I woke up the next morning at the beginning of an empty chapter with that dog next to me. My phone was full of messages and pictures from my cousins, like Aria kissing her husband and kids, Cassidy kissing Jack, Amory and Aubree with their husbands, and Brydon sitting with a duck. He did his own thing and seemed very happy about it. I sent back a picture of me and Sir, in which he looked sleepy but extremely handsome, as always.
Aria called me a moment later. “Happy New Year!” she said. “I was awake to ring it in, since both kids are sick.” I said I was sorry, but she seemed pretty cheerful. “Only colds,” she explained. Aria was generally cheerful, even on just a little sleep. “Sir is such a beautiful dog.”

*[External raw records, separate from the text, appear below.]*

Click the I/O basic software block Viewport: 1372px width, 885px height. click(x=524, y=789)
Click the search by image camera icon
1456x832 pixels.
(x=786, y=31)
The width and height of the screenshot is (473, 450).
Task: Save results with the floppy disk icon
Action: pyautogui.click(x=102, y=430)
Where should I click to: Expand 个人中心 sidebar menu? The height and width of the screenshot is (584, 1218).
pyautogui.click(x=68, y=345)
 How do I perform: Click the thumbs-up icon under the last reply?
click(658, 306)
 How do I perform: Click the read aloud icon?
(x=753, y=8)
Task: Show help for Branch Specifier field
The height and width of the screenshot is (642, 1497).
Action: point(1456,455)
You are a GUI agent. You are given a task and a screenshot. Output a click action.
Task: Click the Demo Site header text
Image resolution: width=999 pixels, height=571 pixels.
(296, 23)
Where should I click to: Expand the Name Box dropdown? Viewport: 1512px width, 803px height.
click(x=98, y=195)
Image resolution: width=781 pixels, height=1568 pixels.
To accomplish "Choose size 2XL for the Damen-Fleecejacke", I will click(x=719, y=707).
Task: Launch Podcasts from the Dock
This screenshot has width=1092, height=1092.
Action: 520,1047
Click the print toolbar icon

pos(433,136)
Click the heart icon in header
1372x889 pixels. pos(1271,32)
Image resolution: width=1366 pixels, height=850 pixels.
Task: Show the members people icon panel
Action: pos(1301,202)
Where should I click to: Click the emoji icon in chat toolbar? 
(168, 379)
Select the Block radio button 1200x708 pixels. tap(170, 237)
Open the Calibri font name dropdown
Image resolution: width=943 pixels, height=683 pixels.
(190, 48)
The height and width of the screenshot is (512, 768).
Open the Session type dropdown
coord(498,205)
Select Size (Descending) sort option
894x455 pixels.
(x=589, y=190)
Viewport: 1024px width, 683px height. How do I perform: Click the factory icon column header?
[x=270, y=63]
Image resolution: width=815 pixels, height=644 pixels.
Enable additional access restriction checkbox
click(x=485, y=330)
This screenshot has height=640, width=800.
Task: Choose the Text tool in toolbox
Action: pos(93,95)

“I’ll tell him you said so.” He was currently jumping up and down at the patio door and I also told him to be quiet. I accompanied him outside to make sure he stayed that way, anddidn’t disturb my next-door neighbor. That guy had also been up late the night before.
“Is that…” Caleb’s eyebrows had raised almost to his hairline when the sounds had started coming through the wall.
“I think my neighbor has a girlfriend. I mean, that’s live, right?” We’d listened until Caleb had started to blush again. “It sounds authentic to me.”
“Did she just ask him if he took a shower this week?” He shook his head as the woman had screamed more, now phrases of encouragement about keeping the pace and going harder. “How often does he have company over and get, uh, active like that?”
“It’s a new thing for him,” I said. And it was a little sad—not for my neighbor, but for me. He didn’t seem to shower very much, enough that it was sometimes uncomfortable to pass him in the driveway if there wasn’t wind to blow the smell away…and yet, he had somebody. It was somebody who’d screamed, “I’m coming!” and had apparently done that for a super-long period of time. I was able to count “one-Mississippi, two-Mississippi, three-Mississippi,” all the way up to twenty-seven! Was that normal? It had never happened to me!
“I don’t know,” Caleb had said when I’d asked him that question the night before, and he’d held up his fist to hide his laughter. “Can we turn on some music? Loud music?”
Aria also laughed when I told her about the extended orgasm, but she wouldn’t tell me how high she could count when she was with her husband, Cain. “I’m very satisfied,” she said primly.But then she added, “It has nothing to so with me alone in the shower, either,” and we laughed together.
I was in a good mood as we chatted and I threw the bouncy thing to Sir. That lasted right up until my cousin asked, “So…is this serious?”
“I don’t really know my neighbor well enough to ask.”
“KayKay!” she scolded, and I imagined her shaking her head, her auburn hair bouncing. “I meant with you and this Caleb. Did you kiss him at midnight?”
“He was gone by ten. I thought it was a good idea because of all the drunks on the road.”
There was a silence that my cousin broke by clearing her throat. She, like the rest of my family, remembered that I had also been one of the drunks—not on the road, not as far as I remembered. My Lord, had I done that? Probably.
“How bad was I, Aria?” I asked her.
“I love you,” she said, an avoidance answer if I ever heard one. “I love you so much, and you and Cassidy have always been my best friends.”